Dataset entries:
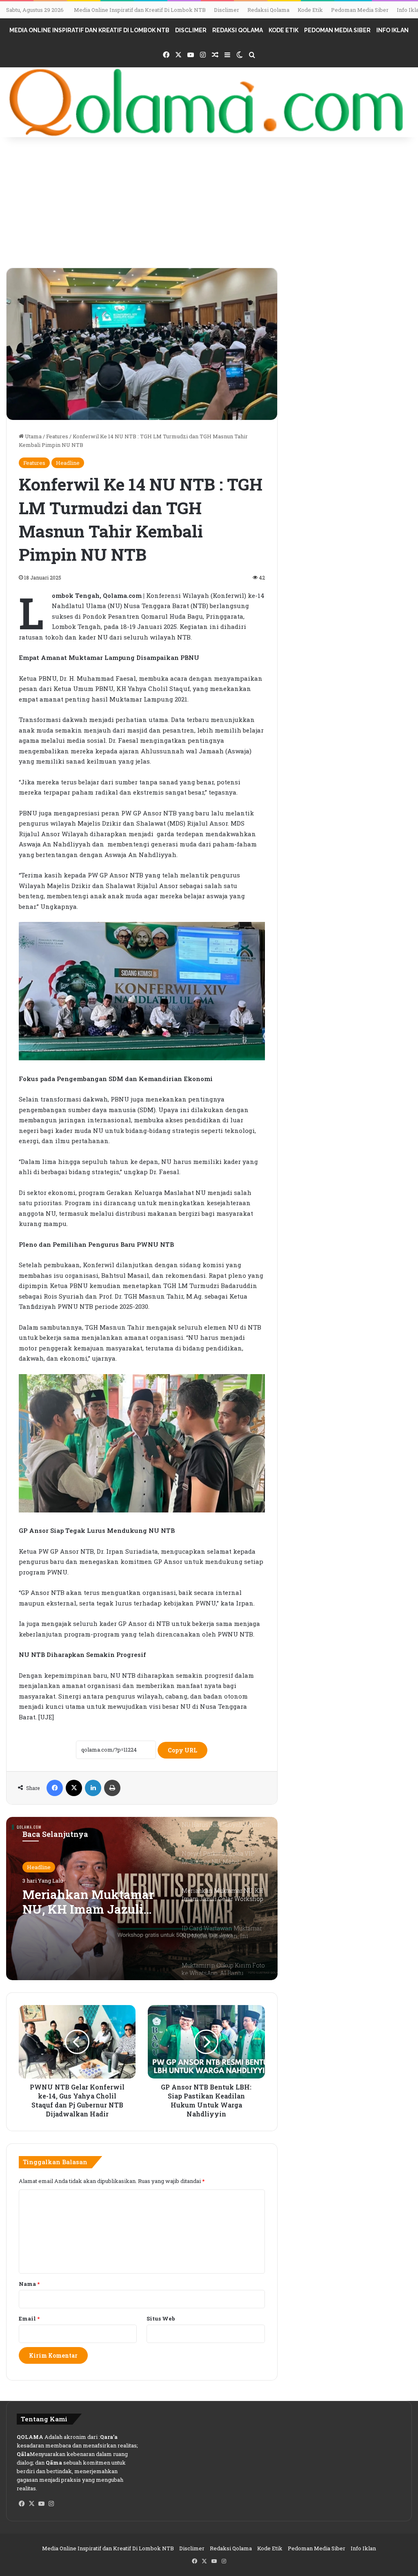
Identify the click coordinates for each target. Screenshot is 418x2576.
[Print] (112, 1788)
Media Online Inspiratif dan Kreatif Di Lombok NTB (140, 9)
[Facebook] (55, 1788)
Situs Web (161, 2318)
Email (29, 2318)
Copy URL (182, 1750)
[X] (74, 1788)
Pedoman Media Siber (360, 9)
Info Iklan (392, 30)
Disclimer (226, 9)
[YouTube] (41, 2504)
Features (57, 436)
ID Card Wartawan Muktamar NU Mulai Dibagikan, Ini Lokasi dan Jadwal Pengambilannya (85, 1910)
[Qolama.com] (209, 102)
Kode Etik (310, 9)
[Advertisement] (209, 206)
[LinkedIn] (93, 1788)
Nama (29, 2283)
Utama (33, 436)
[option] (142, 1898)
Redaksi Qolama (268, 9)
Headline (68, 462)
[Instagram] (51, 2504)
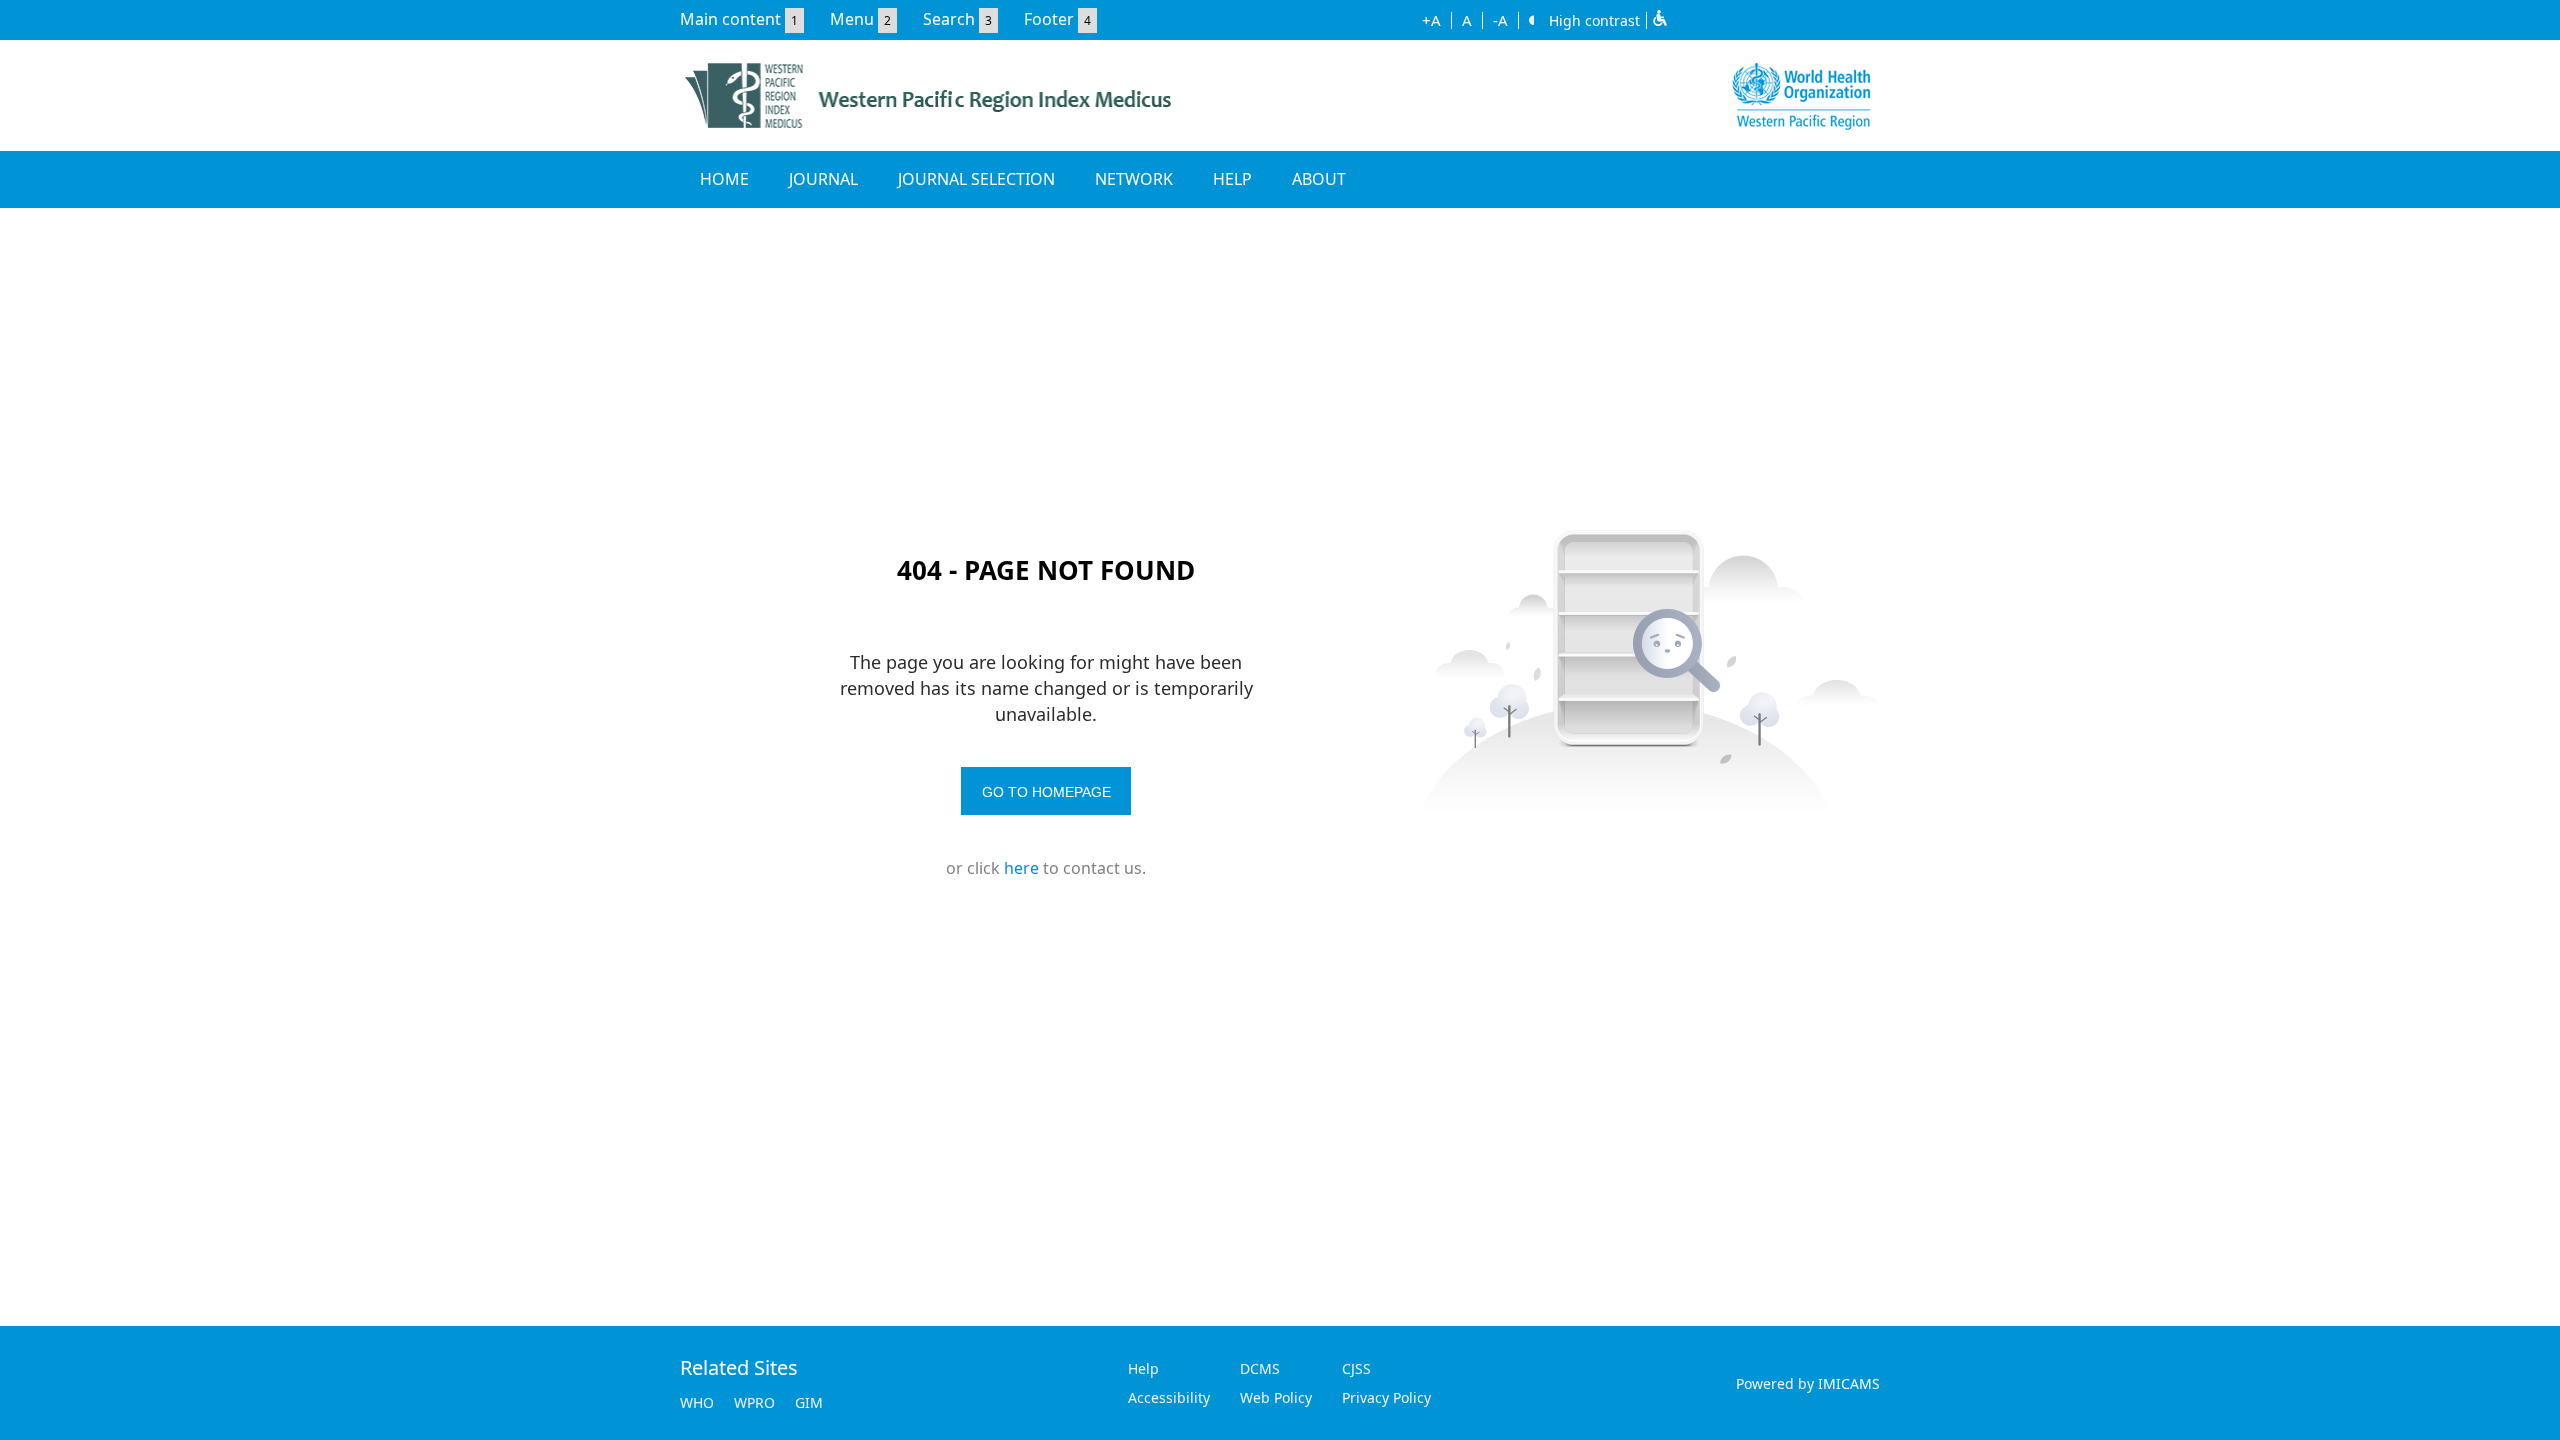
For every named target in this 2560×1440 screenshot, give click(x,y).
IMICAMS (1849, 1383)
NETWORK (1134, 179)
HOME (724, 179)
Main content (730, 19)
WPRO (754, 1402)
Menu (852, 19)
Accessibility (1169, 1397)
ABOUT (1319, 179)
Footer (1049, 19)
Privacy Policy (1386, 1397)
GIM (809, 1402)
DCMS (1260, 1368)
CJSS (1356, 1368)
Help (1143, 1368)
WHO (697, 1402)
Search (949, 19)
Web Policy (1276, 1397)
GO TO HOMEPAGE (1046, 792)
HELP (1232, 179)
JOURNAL (823, 179)
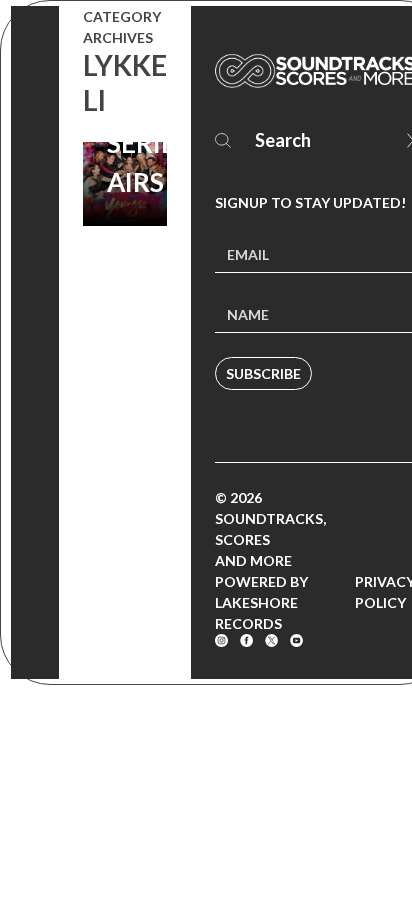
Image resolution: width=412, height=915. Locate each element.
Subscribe (263, 373)
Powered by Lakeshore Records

WHAT YOU HAVE TO DO =
When a line among the entries above contains "each", copy it.

TASK RESULT =
Identify the click coordinates for each target. Screenshot is 418x2576.
Image resolution: width=412, height=915. Locate each element.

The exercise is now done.